-- Problem --
Return all of the data verbatim, dropping any picture.
**** Dataset excerpts ****
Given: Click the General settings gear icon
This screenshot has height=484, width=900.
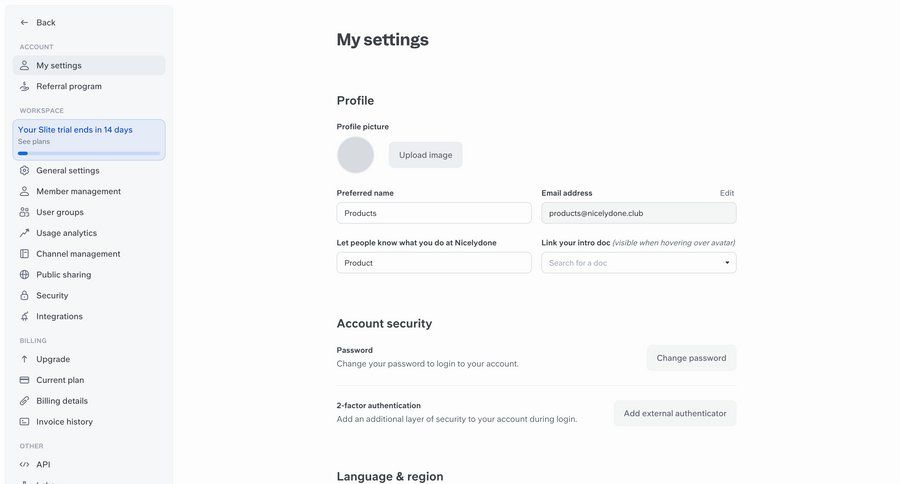Looking at the screenshot, I should [25, 170].
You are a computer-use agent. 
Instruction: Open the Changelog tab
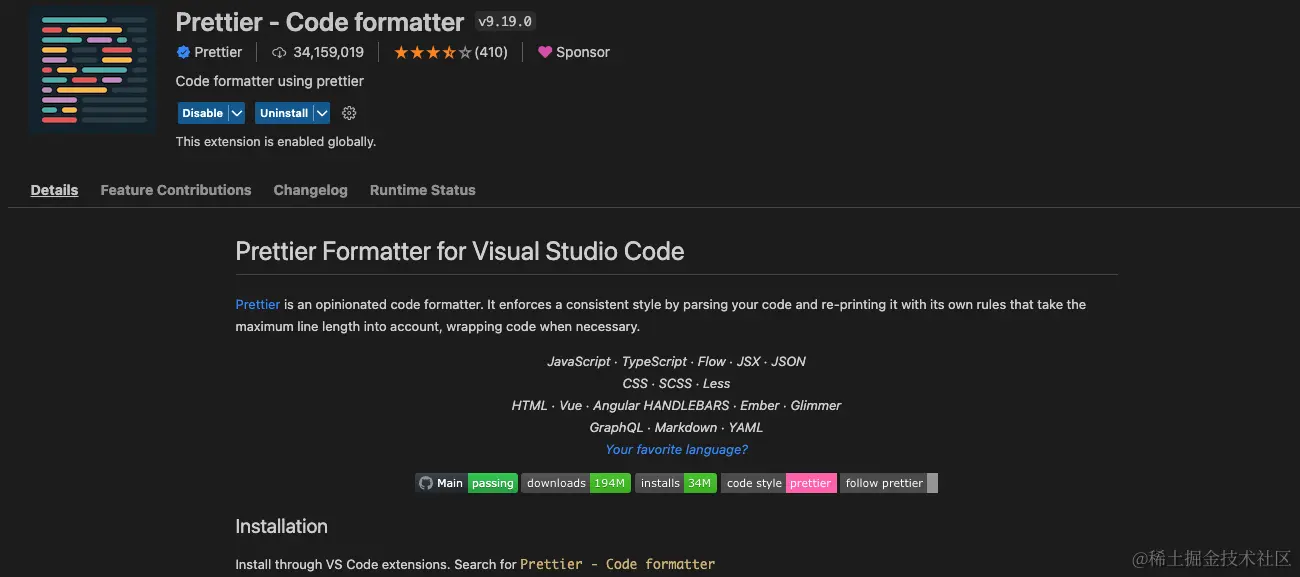tap(310, 190)
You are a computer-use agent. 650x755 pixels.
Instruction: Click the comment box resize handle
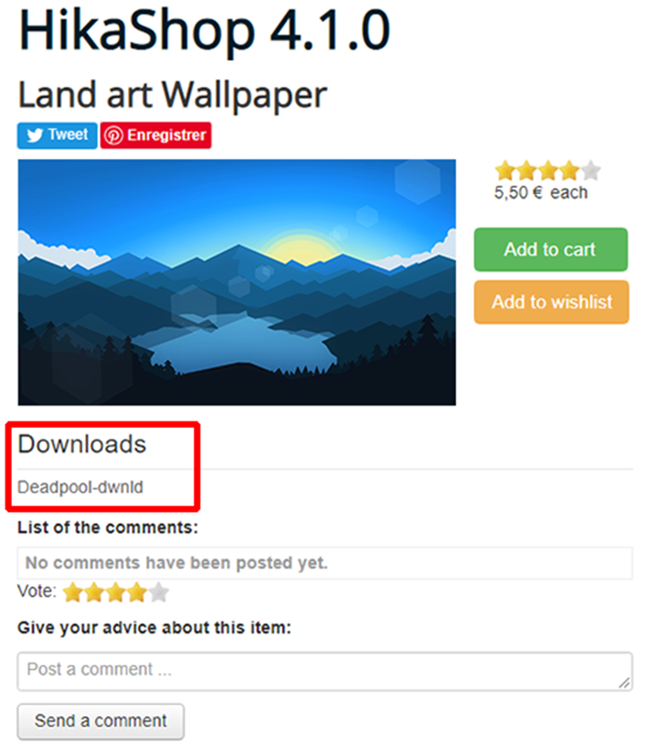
****
-- Exercise result --
Given: Click the General settings gear icon
This screenshot has height=484, width=900.
Looking at the screenshot, I should [25, 170].
You are a computer-use agent. 
Instruction: Open the Changelog tab
tap(310, 190)
You are a computer-use agent. 650x755 pixels.
Instruction: Click the comment box resize handle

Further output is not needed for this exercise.